After a period of sustained applause, Gore said that he and Bradley have similar positions on the issue of domestic partnerships. But, he said, same sex unions should not share "the same sacrament, the same name...because I favor the institution of marriage as it has been understood between a man and a woman."

Gore added that many gay advocates and civil rights leaders opposed Bradley's plan to open up the Civil Rights Act to possible alteration by Congressional Republicans.

On the environment, Gore's signature issue, the vice president was at his most animated. His answers ranged from praise of a global environmental treaty to a personal plea that Americans take a close look at their surroundings.

"A president can make a huge difference," Gore said. As president Gore said he would offer tax incentives to businesses that developed ways of caring for the planet.

Bradley asked voters to look at his Senate career, which he said reflected a strong commitment to the environment.

"We have two challenges. One is to clean up that which has already been polluted, and then second, to protect those areas, which have not been polluted from becoming polluted," he said.
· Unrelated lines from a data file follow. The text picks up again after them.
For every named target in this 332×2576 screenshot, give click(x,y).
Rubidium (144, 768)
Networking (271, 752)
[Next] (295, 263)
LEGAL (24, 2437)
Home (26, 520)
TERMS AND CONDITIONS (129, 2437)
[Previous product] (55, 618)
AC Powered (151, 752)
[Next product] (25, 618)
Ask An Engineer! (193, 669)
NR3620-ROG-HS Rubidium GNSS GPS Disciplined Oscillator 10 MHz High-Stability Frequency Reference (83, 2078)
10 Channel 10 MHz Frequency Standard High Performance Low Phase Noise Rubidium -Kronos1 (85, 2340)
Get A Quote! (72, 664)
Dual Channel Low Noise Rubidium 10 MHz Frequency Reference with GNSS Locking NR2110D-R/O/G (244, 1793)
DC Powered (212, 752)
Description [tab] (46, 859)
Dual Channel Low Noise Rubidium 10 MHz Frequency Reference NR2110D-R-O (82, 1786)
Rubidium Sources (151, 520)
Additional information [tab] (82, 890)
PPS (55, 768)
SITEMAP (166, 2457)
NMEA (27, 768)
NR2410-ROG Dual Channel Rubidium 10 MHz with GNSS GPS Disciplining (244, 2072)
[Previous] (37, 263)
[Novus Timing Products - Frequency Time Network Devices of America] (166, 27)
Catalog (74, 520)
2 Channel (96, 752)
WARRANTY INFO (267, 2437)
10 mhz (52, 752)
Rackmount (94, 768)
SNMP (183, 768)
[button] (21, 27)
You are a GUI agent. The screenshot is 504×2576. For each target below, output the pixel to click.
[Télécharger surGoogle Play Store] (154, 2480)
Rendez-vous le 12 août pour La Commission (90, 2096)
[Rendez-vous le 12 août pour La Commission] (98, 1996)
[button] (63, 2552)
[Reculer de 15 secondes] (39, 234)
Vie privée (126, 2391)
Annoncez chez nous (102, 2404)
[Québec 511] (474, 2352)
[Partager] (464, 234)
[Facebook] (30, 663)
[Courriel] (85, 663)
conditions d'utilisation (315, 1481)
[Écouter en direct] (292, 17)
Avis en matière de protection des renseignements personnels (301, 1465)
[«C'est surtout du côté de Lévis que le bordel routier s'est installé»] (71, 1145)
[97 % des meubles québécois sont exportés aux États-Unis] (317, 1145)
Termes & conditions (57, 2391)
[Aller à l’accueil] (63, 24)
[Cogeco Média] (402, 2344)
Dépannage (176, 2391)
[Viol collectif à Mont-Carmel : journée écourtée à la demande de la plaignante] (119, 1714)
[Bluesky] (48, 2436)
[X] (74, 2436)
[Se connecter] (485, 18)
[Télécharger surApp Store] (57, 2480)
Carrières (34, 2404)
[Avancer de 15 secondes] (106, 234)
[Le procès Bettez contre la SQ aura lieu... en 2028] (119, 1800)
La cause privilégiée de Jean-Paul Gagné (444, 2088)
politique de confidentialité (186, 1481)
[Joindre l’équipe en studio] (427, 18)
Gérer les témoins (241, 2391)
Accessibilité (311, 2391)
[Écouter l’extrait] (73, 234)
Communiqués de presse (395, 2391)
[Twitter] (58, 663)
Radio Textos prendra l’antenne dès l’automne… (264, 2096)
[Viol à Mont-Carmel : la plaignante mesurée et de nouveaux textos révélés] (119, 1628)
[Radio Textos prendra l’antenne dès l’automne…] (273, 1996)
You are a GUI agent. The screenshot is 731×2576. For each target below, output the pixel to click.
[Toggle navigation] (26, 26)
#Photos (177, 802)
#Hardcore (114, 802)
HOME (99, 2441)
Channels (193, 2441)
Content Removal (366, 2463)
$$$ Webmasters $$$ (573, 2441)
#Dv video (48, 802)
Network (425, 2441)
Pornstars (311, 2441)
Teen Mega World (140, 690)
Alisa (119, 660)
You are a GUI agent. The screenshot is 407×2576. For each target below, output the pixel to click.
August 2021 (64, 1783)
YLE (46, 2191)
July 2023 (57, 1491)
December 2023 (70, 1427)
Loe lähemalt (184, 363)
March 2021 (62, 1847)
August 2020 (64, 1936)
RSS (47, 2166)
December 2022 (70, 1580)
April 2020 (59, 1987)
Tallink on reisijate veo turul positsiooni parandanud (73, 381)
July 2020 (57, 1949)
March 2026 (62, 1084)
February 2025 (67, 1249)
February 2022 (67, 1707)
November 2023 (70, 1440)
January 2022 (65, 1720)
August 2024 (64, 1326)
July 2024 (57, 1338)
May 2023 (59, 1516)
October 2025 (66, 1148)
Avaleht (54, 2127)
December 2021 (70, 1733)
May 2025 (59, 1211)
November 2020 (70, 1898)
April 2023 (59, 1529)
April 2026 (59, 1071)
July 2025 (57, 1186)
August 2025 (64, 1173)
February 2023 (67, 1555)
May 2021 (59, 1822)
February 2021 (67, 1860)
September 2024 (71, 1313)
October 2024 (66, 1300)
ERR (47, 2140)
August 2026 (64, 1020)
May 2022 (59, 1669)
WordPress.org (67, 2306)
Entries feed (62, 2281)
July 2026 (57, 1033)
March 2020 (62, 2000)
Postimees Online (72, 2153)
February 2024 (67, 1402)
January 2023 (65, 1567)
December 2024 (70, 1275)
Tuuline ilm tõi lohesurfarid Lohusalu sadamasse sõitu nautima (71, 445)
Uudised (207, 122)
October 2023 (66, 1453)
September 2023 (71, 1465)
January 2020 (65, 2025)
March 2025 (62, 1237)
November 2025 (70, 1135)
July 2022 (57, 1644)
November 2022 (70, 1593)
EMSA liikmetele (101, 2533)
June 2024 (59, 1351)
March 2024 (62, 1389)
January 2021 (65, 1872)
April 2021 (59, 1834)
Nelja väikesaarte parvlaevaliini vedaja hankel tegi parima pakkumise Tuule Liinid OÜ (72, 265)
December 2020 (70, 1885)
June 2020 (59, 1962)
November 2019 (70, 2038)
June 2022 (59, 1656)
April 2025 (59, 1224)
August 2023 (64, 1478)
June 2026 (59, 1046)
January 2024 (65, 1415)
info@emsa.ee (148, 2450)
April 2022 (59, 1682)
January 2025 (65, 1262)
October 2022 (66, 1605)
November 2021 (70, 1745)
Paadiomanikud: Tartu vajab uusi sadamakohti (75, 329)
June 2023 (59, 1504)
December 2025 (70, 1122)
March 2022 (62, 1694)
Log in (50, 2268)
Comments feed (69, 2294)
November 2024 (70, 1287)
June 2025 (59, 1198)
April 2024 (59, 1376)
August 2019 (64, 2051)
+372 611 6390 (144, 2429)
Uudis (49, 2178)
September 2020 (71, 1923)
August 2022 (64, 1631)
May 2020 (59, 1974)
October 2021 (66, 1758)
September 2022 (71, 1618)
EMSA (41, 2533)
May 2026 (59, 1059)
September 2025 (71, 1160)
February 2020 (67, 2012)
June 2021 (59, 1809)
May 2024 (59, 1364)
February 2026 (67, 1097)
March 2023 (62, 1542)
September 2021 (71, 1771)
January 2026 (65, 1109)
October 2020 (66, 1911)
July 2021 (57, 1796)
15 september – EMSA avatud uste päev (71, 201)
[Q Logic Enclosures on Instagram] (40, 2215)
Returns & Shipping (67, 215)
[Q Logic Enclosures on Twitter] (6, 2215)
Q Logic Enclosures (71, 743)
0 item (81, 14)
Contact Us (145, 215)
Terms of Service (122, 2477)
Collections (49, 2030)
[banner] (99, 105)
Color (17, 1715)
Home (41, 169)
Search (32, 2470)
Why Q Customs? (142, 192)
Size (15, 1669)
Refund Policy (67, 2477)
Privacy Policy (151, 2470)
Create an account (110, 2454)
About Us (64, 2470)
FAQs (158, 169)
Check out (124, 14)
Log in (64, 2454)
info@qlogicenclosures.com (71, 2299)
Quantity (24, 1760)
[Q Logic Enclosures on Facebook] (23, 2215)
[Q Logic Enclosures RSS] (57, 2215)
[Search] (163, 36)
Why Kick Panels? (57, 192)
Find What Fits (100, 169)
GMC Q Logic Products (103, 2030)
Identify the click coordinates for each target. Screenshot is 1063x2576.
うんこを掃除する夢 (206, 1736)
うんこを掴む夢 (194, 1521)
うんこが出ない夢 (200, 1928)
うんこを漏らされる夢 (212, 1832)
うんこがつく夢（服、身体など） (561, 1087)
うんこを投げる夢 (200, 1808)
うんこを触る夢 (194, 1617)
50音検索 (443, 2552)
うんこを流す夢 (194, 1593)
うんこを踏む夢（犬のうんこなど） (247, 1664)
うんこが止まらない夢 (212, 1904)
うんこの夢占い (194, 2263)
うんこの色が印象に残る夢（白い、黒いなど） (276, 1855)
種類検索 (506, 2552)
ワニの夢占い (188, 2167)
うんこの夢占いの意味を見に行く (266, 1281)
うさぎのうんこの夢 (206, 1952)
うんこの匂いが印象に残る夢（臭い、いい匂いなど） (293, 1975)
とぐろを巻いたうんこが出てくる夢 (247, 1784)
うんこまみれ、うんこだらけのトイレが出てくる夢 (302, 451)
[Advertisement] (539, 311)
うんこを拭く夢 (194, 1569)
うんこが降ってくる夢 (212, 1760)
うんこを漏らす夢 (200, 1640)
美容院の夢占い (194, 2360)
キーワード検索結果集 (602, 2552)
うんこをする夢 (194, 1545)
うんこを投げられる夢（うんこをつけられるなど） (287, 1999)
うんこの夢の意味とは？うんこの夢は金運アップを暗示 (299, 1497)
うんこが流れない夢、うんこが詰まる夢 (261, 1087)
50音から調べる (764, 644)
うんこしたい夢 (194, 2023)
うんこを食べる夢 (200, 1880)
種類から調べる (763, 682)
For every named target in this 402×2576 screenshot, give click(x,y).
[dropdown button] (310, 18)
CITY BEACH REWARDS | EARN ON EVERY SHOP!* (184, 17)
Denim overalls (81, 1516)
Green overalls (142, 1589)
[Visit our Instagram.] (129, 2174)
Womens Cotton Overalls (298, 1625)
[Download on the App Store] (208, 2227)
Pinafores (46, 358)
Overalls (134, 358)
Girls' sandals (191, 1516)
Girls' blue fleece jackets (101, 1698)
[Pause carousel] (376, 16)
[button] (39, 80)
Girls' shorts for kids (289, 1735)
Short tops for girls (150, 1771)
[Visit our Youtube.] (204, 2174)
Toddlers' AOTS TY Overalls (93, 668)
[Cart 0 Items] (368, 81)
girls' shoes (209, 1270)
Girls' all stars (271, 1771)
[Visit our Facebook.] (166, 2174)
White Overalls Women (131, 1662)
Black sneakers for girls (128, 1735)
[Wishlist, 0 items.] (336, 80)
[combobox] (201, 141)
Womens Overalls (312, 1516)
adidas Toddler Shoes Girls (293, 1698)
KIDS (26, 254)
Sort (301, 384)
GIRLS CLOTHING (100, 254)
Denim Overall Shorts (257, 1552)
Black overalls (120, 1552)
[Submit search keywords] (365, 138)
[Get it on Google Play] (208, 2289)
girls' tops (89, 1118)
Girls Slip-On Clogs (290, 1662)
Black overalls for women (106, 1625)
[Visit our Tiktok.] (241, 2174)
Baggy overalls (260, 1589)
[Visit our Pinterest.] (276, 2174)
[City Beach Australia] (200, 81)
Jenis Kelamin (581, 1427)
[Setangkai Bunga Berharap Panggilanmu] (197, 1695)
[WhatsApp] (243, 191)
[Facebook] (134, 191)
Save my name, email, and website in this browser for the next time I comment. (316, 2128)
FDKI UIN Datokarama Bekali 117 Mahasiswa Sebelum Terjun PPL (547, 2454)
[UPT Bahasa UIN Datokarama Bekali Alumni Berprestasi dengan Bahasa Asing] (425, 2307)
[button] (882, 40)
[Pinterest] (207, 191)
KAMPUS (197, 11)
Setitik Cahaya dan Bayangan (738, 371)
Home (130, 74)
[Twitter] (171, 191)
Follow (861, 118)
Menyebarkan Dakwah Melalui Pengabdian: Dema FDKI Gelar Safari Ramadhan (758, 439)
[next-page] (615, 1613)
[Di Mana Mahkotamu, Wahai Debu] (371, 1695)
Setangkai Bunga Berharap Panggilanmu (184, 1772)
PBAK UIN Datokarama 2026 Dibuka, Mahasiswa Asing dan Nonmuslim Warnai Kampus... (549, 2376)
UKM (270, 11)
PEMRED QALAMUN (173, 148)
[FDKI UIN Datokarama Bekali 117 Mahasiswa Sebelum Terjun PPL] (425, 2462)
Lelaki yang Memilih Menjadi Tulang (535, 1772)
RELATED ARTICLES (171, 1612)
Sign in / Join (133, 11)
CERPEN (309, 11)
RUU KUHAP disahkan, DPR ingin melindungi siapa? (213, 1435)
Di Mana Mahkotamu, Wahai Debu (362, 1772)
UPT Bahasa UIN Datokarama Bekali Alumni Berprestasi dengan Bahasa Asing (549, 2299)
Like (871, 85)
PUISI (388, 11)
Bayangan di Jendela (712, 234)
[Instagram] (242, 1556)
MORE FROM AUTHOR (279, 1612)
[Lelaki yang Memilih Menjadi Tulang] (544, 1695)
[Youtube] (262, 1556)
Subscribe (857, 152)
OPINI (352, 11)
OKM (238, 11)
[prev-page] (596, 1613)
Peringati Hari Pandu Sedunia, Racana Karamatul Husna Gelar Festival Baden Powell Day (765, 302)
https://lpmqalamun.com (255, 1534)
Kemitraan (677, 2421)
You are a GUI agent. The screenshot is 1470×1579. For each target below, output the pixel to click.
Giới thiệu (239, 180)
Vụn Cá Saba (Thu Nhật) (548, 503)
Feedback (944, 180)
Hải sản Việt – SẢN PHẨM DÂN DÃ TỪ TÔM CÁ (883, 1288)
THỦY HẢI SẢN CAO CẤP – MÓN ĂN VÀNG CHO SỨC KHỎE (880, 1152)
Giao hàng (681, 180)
Bradley said he would use the moral force of the presidency to convince people that the environment was worth federal action.

The unique format of the debate gave candidates two minutes to answer questions posed by the audience.

Gore's habit of asking questioners to repeat their names if he didn't hear--a Clintonian campaign tactic in 1992--brought some moments of awkwardness.

When a woman asked Gore how he planned to end violence in schools, Gore asked her to tell him about her family.

"I have one daughter, 17 months, and a husband. So it's a small family," she replied.

"Which one do you have the most trouble with?" Gore asked with a smile.

"It depends," the woman answered.

Gore turned serious, asking forbearance to comment again on Bradley's plan to spend the federal surplus. Then he answered the woman's question.

"I think we ought to have zero tolerance for guns in schools. We ought to have more guidance counselors, more psychologists. We out to ban junk guns and Saturday Night specials."

The majority of audience members leaving Dartmouth's Moore Theater after the debate said they favored Bradley. Gore's performance, they said, was too studied to be effective.

"It seems like Gore was going after Bradley and Bradley was just laying things on the table," said C. Aaron Beck, a first-year student at Dartmouth. "[It was] traditional campaign politics versus just telling people what he thought."

"I'm definitely a Bradley supporter," said Benjamin B. Berk, a Dartmouth senior. "I believe he's a true idealist."

By contrast, Berk said, "I was disappointed in the show and antics [Gore] put on...and the advantage he took of the stage."

But others said they were impressed by both men's performances.

Back inside the hall, Gore advisers and several Clinton administration cabinet secretaries swarmed around reporters to share their views of the evening.

Asked if he thought Gore had scored points with his spontaneity, an ebullient Energy Secretary Bill Richardson lauded the vice president.

"He was genuine," Richardson said. "That's the Al Gore I love, and that's what I've always seen. That's what made him connect with the audience, and that's why he won this debate."